I can't actually read Japanese (and I only really speak enough to say "hi", "thank you", and "I'm an idiot", plus a handful of words not repeated in polite company), but I can tell you that that's written in katakana-the syllabary typically used to transliterate Western words into Japanese. If it were a word of Japanese origin, it would be more likely rendered in hiragana or kanji. Also, given that an image search for "ナヤス" turns up a heck of a lot of N. guadalupensis and N. marina photos, I would venture that your translation is almost certainly accurate.


----------



## miremonster (Mar 26, 2006)

asukawashere said:


> but I can tell you that that's written in katakana-the syllabary typically used to transliterate Western words into Japanese. If it were a word of Japanese origin, it would be more likely rendered in hiragana or kanji.

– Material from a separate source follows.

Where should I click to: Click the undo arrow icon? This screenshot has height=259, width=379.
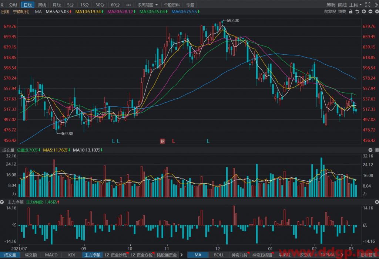pyautogui.click(x=357, y=11)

Thx; so the ラージ "raji" is probably simply the transliterated English word "large"!


----------



## asukawashere (Mar 11, 2009)

Correct—the transliteration is phonetic, rather than alphabetical, since Japanese is a syllable-based language—"r" is the closest sound Japanese has to "l" and their "j" sounds more like the "g" in large than their "g" (which is phonetically more akin to the "g" sound in gut or gain). As for the "nayasu" bit, the "u" on the end is more or less silent, so it's pronounced "nayas"—a transliteration of Najas.


----------



## miremonster (Mar 26, 2006)

@asukawashere: Thank You for the infos, very interesting!
@Cavan: Do You remember the approximate look of the inflorescences? Did the plant grow emersed when it flowered, and if so, was the emersed habit distinctly different?


----------



## Cavan Allen (Jul 22, 2004)

An obligate aquatic I think; it sent up a tiny capitate inflorescence above the water. As I recall, it was slightly pinkish.


----------



## miremonster (Mar 26, 2006)

Thx; capitate inflorescence sounds like family Eriocaulaceae, but the specialist told You it's not... I guess it belongs at least to the order Poales (as defined by APG III), but are there other aquatic Poales with capitate inflorescences and a structure like that plant, except Eriocaulaceae? But we'll see when it flowers again.


----------



## miremonster (Mar 26, 2006)

Hello again after long time,
a Flowgrow forum member has drawn attention to "Eriocaulaceae sp. ラージナヤス パンタナル産" = "... from *Pantanal*" (google translate) on the rayon vert site:
http://www.rva.jp/plants/eriocaulaceae_sp.htm
In the photos there it looks like "Type 2", and also the word "rajinayasu" is used (see previous posts).


----------